At the very second it crossed my mind that the man with the gun didn’t know whether to shoot me or not, Gerard drove his car back into my yard. The man with the gun swung round towards him and loosed off one of the barrels and I yanked open my door and leaped to go through it. I knew the gun was turning back my way: I could see it in the side of my frantic vision. I knew also that having shot once he’d shoot again, that the moment of inhibition was past. At five paces he was so close that the full discharge would have blown a hole in an ox. I suppose I moved faster in that second than ever before in my life, and I was jumping sideways through the doorway like a streak when he pulled the trigger.

I fell over inside but not entirely from the impact of pellets: mainly because the passage was strewn with more cases of wine. The bits of shot that had actually landed felt like sharp stings in my arm: like hot stabs.

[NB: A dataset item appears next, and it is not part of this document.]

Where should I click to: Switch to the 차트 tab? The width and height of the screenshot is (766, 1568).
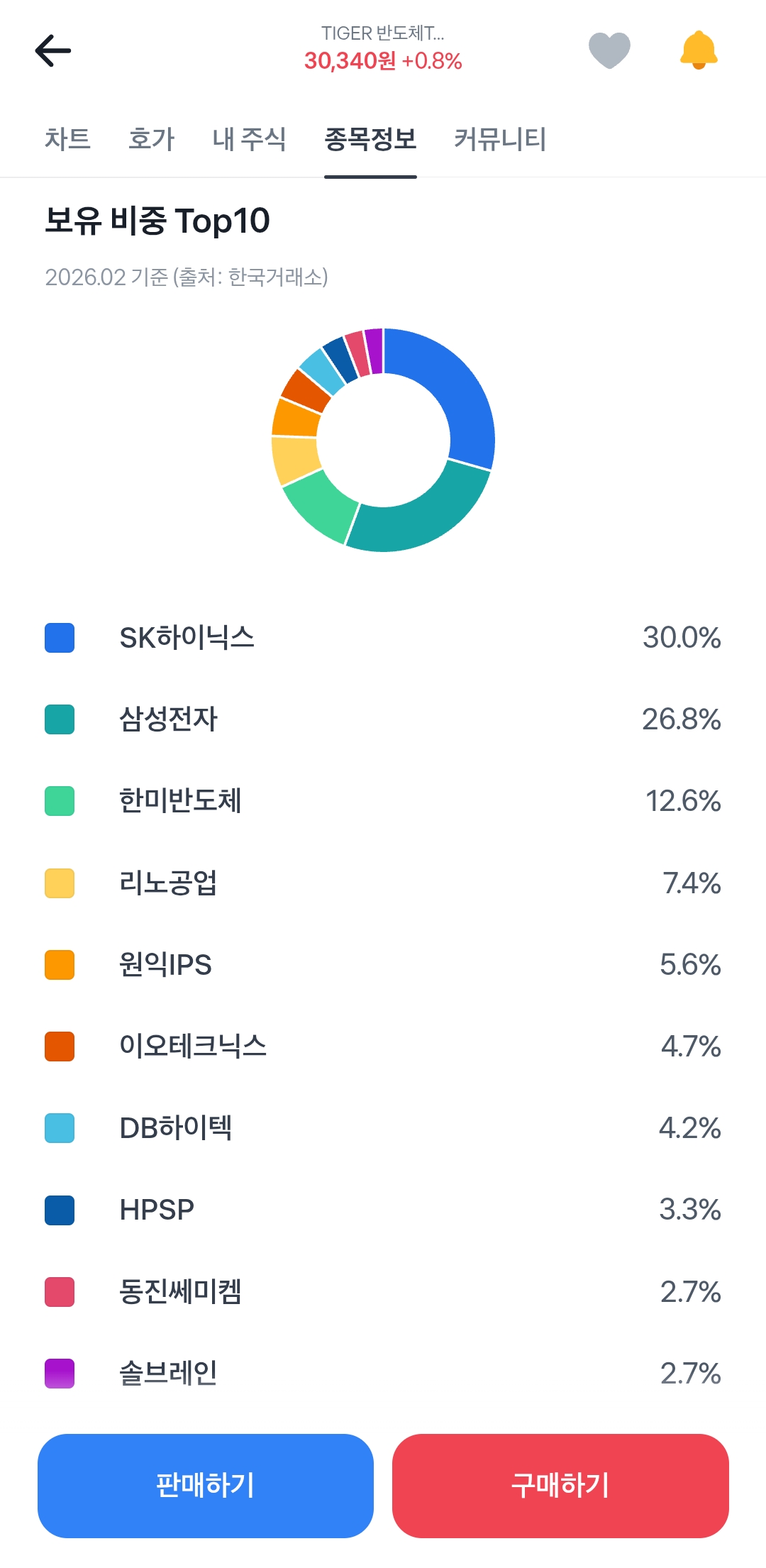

The door swung shut behind me. If I bolted it, I thought, I would be safe. I also thought of Gerard outside in his car, and along with these two thoughts I noticed blood running down my right hand. Oh, well... I wasn’t dead, was I? I struggled to my feet and opened the door enough to see what I’d be walking out to, and found that it wouldn’t be very much, as the two black-headed robbers were scrambling into their van with clear intentions of driving away.

I didn’t try to stop them. They rocketed past Gerard’s car and swerved into the service road, disappearing with the rear doors swinging open and three or four cases of wine showing within.

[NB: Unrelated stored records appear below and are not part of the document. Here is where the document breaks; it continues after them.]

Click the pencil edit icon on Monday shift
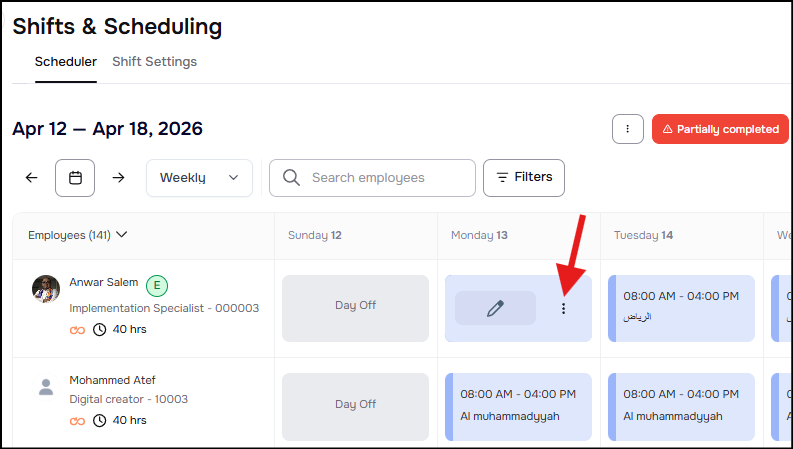Screen dimensions: 793x449 [x=495, y=309]
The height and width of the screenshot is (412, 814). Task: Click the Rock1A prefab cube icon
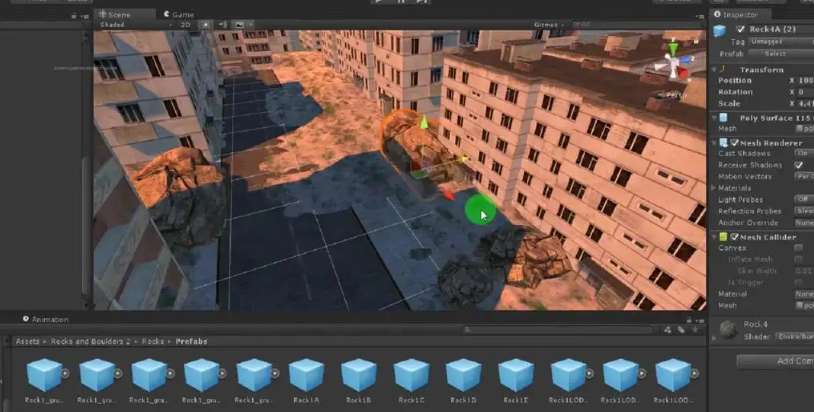coord(305,375)
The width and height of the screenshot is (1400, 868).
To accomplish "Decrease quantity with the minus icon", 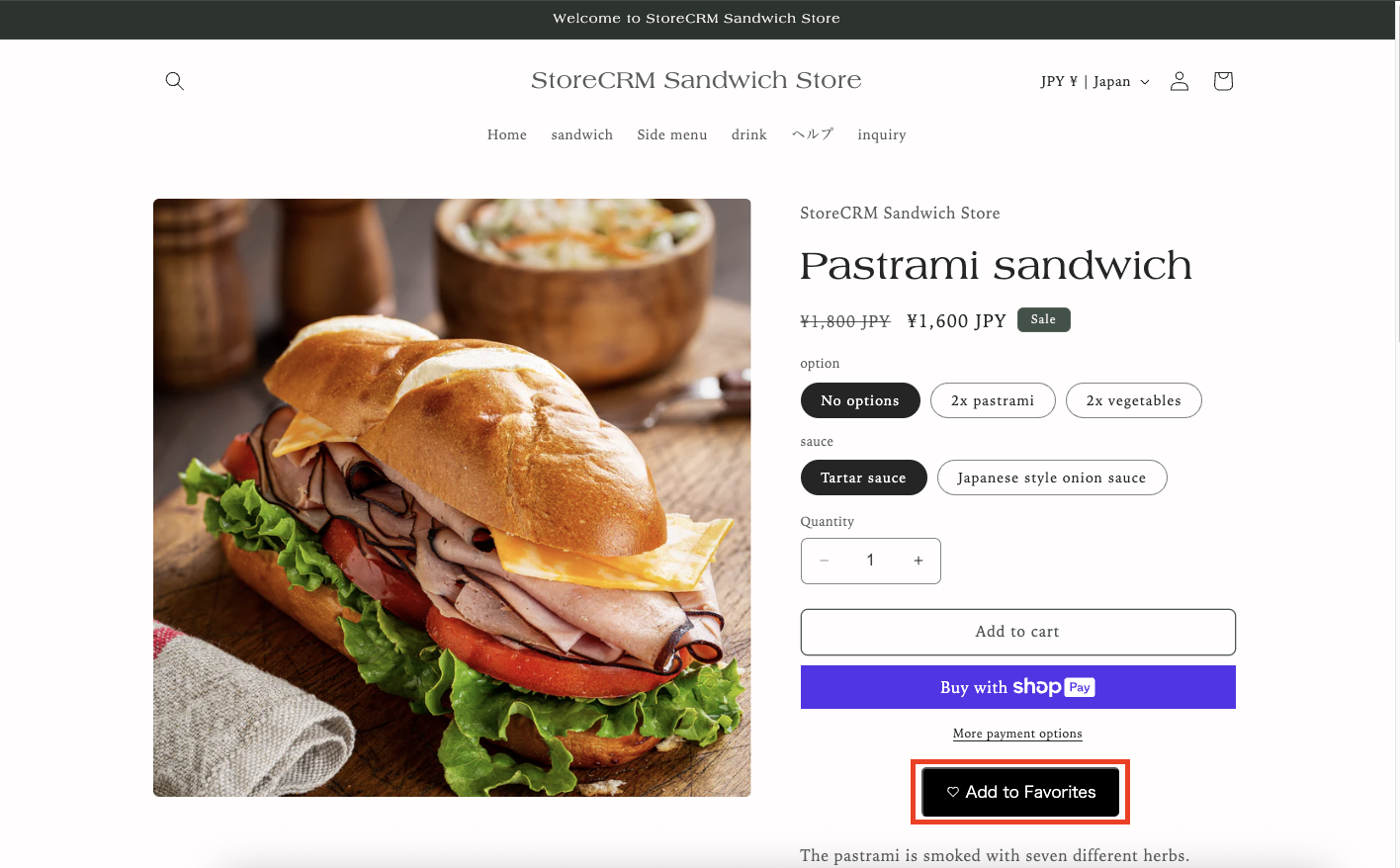I will point(825,561).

The windscreen of Gerard’s car was shattered. I went over there with rising dread and found him lying across both front seats, the top of one shoulder reddening and his teeth clenched with pain.

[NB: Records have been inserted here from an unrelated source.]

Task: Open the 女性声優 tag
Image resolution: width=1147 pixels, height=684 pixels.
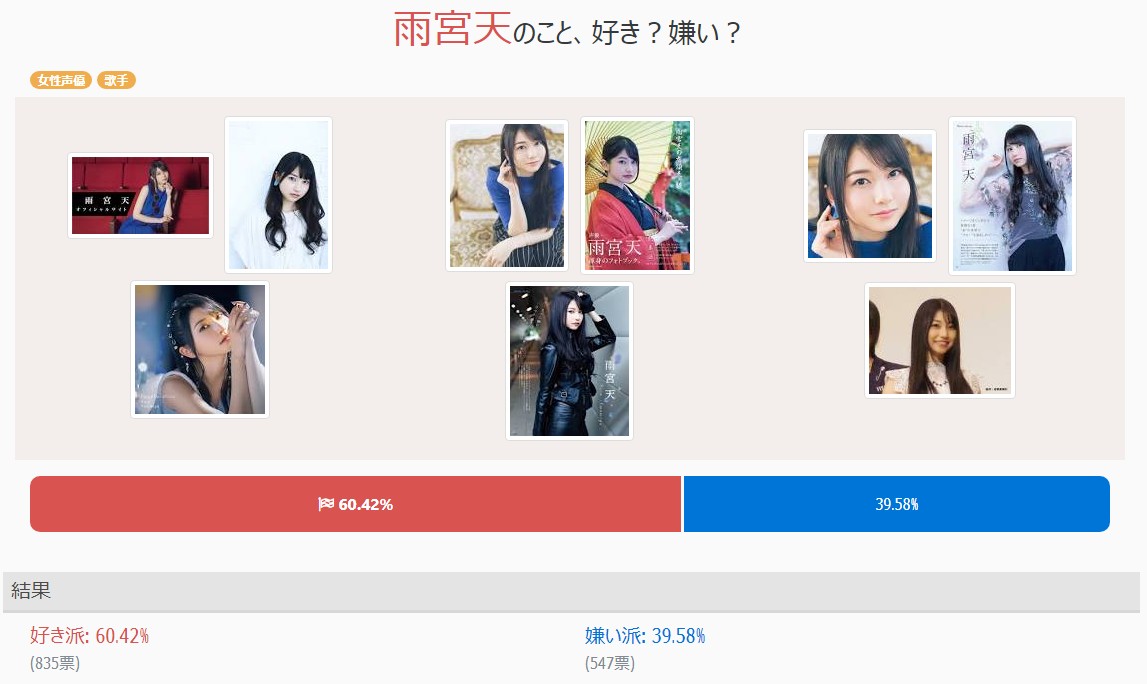Action: (61, 80)
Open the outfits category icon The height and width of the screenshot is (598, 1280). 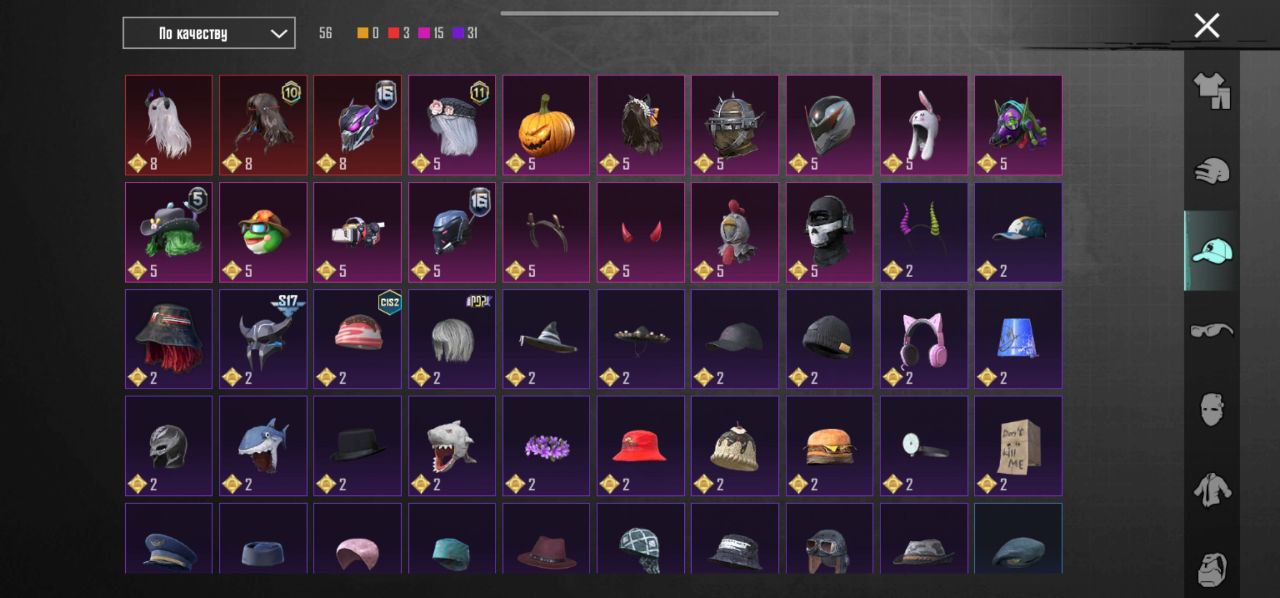tap(1211, 91)
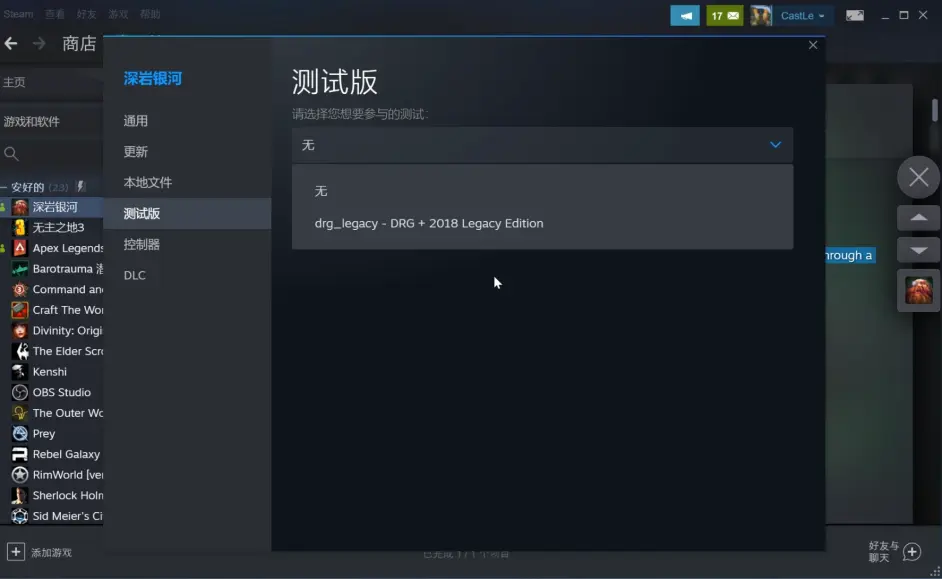Open the 控制器 settings tab
This screenshot has height=579, width=942.
click(142, 245)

I opened the door beside the steering wheel. One says really such inadequate things at terrible times. I said, ‘I’m so sorry...’ knowing he’d come back to help me, knowing I shouldn’t have gone in there, shouldn’t have needed help.

Sung Li from next door came tearing round the corner on his feet, his broad face wide with anxiety.

‘Shots,’ he said. ‘I heard shots.’

Gerard said tautly, ‘I ducked. Saw the gun. I guess not totally fast enough,’ and he struggled into a sitting position, holding on to the wheel and shedding crazed crumbs of windscreen like snow. ‘The police are coming and you yourself are alive, I observe. It could fractionally have been worse.’

Sung Li, who spoke competent English, looked at Gerard as if he couldn’t believe his ears, and I laughed, transferring his bewilderment to myself.

‘Mr Tony,’ he said anxiously as if fearing for my reason, ‘do you know you are bleeding also?’

‘Yes,’ I said.

Sung Li’s face mutely said that all English were mad, and Gerard didn’t help by asking him to whistle up an ambulance, dear chap, if he wouldn’t mind.

Sung Li went away looking dazed and Gerard gave me what could only be called a polite social smile.

‘Bloody Sundays,’ he said, ‘are becoming a habit.’ He blinked a few times. ‘Did you get the number of that van?’